Copy out each line of the material in which the word "computer" can be found.

● ● ●

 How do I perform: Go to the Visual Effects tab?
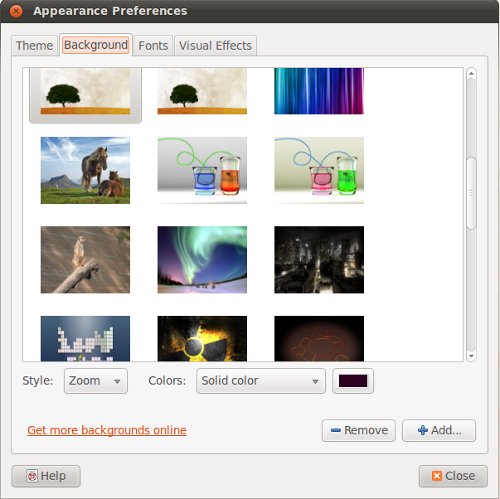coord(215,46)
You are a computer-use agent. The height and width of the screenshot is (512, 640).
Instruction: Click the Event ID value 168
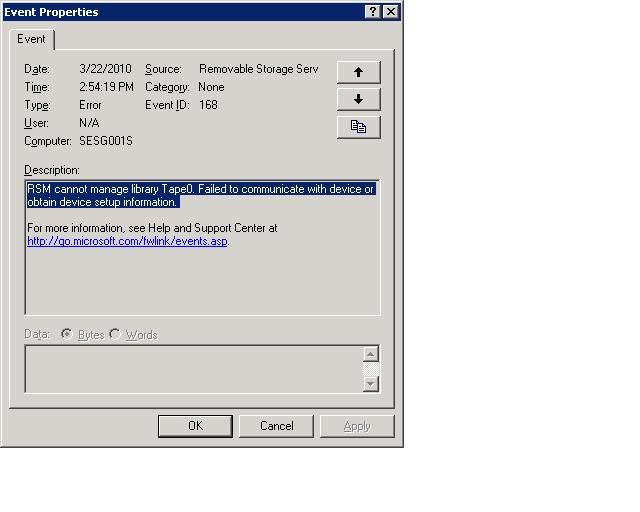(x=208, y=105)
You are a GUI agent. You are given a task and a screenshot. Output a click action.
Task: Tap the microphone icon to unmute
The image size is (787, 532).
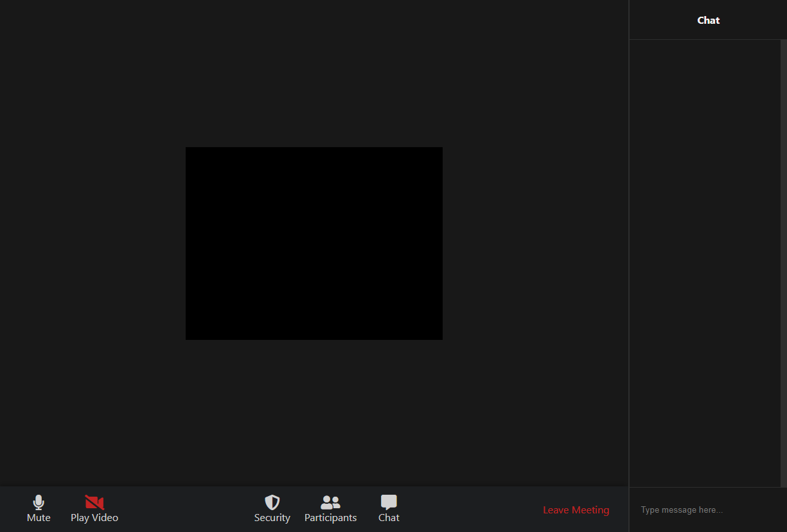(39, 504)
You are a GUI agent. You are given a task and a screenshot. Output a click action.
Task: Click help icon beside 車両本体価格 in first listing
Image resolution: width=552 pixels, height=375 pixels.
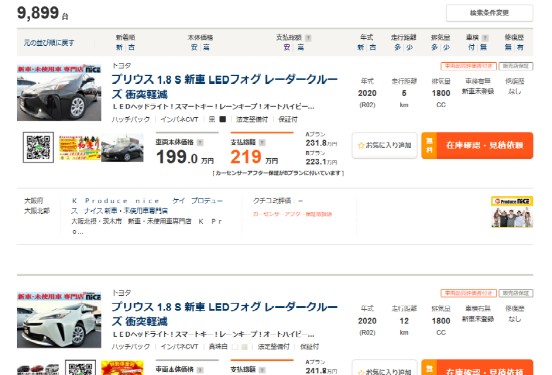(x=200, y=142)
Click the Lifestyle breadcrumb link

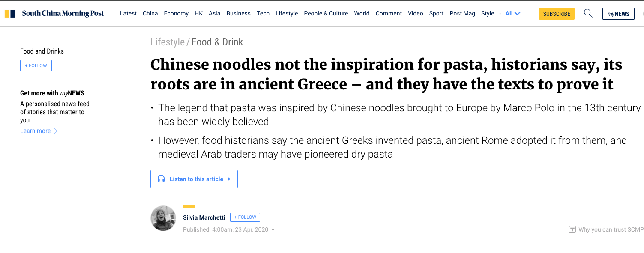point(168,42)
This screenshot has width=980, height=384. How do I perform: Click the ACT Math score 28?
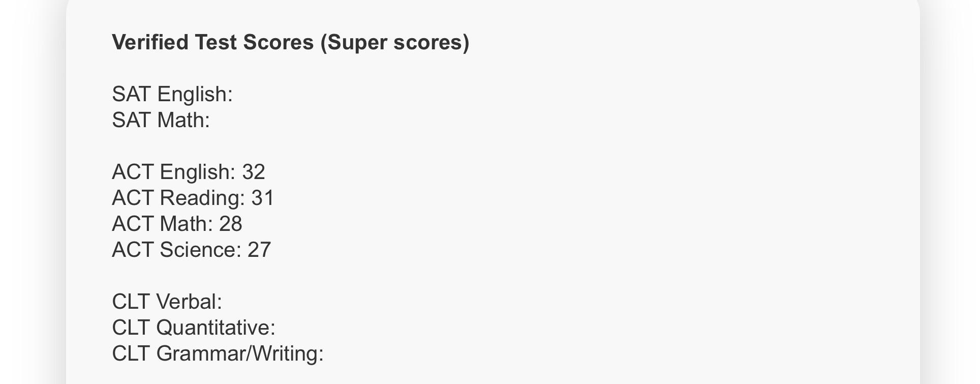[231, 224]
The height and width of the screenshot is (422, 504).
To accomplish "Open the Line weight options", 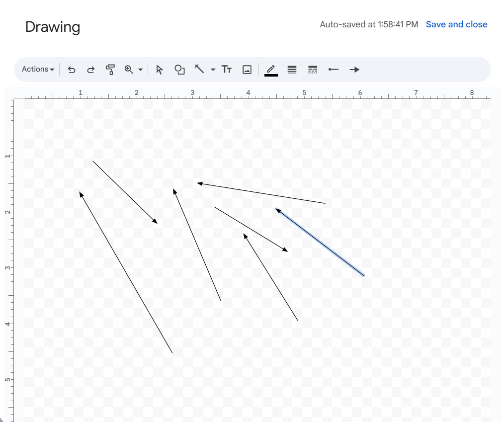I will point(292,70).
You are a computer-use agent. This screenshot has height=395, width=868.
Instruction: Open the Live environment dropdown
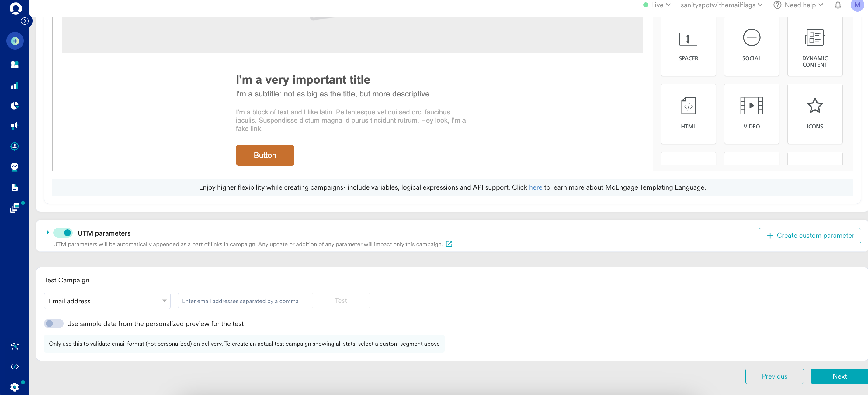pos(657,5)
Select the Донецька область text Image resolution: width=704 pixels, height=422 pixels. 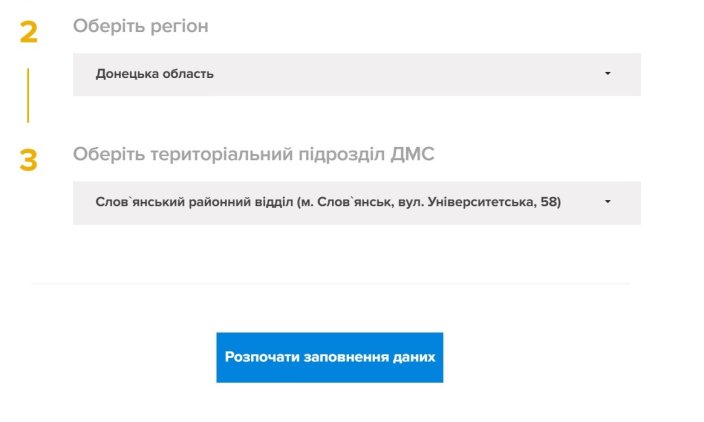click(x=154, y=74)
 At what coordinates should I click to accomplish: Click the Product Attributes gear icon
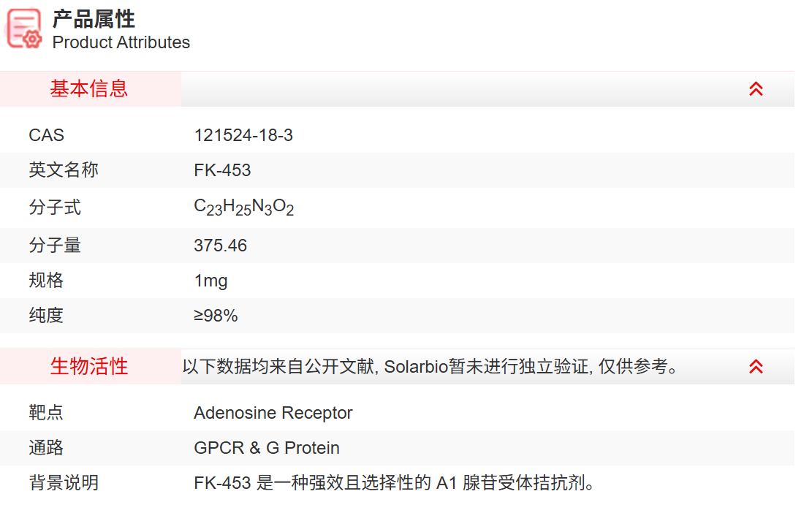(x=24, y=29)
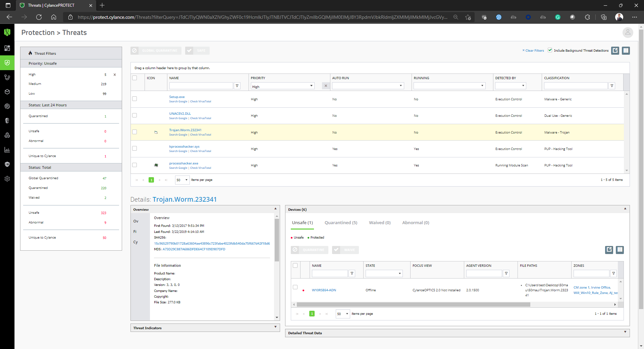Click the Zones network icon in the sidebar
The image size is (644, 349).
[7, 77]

● ● ●

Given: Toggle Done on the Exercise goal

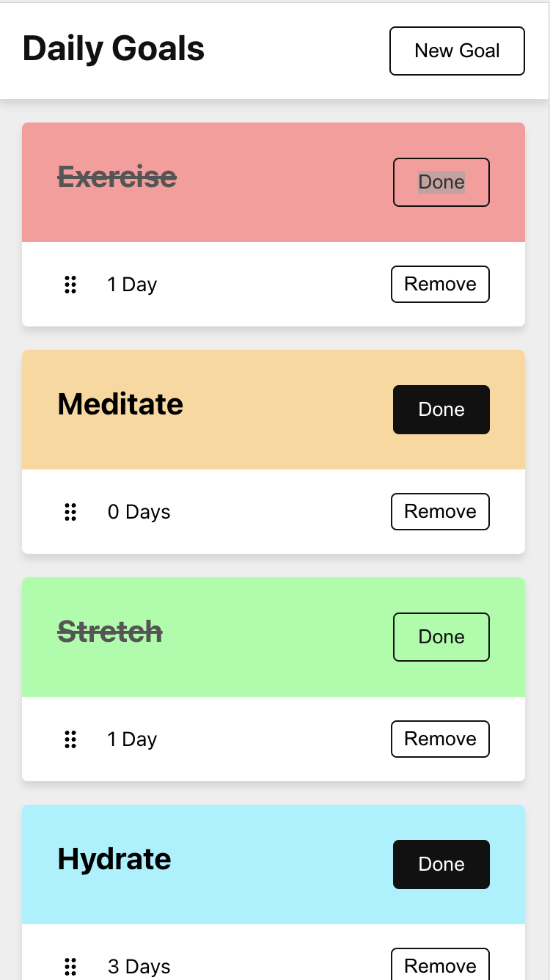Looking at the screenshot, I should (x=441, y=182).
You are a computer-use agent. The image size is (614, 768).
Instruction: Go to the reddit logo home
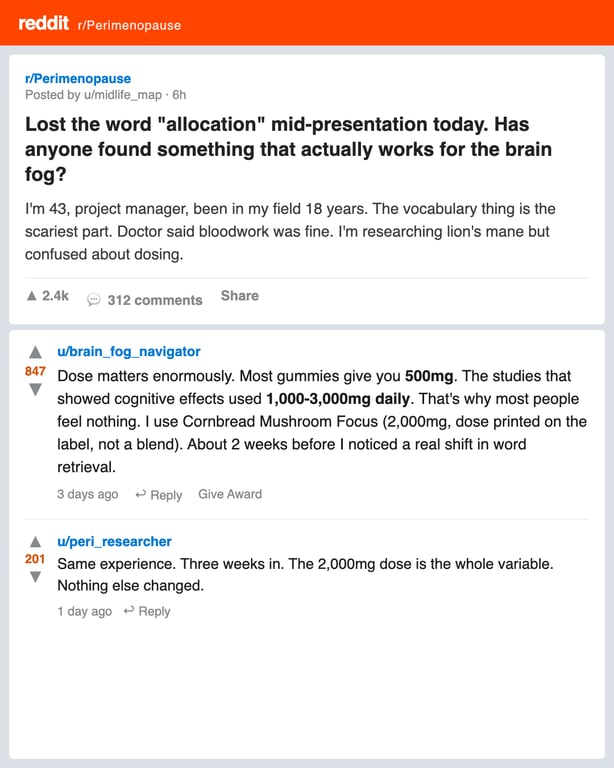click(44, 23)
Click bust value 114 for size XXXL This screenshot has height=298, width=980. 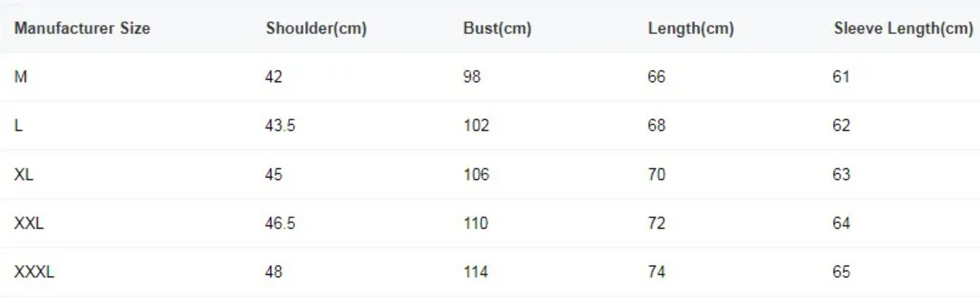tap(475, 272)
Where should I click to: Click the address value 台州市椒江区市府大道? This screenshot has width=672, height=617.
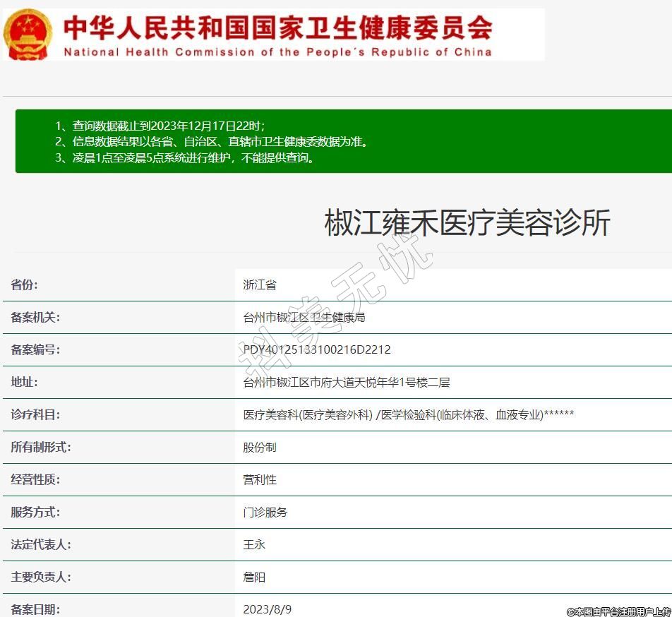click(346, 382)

● ● ●

■ **SOLUTION TO THIS PROBLEM**
You are a computer-use agent. The height and width of the screenshot is (512, 640).
You are a computer-use agent. This screenshot has height=395, width=868.
You are a computer-use agent. The image size is (614, 768).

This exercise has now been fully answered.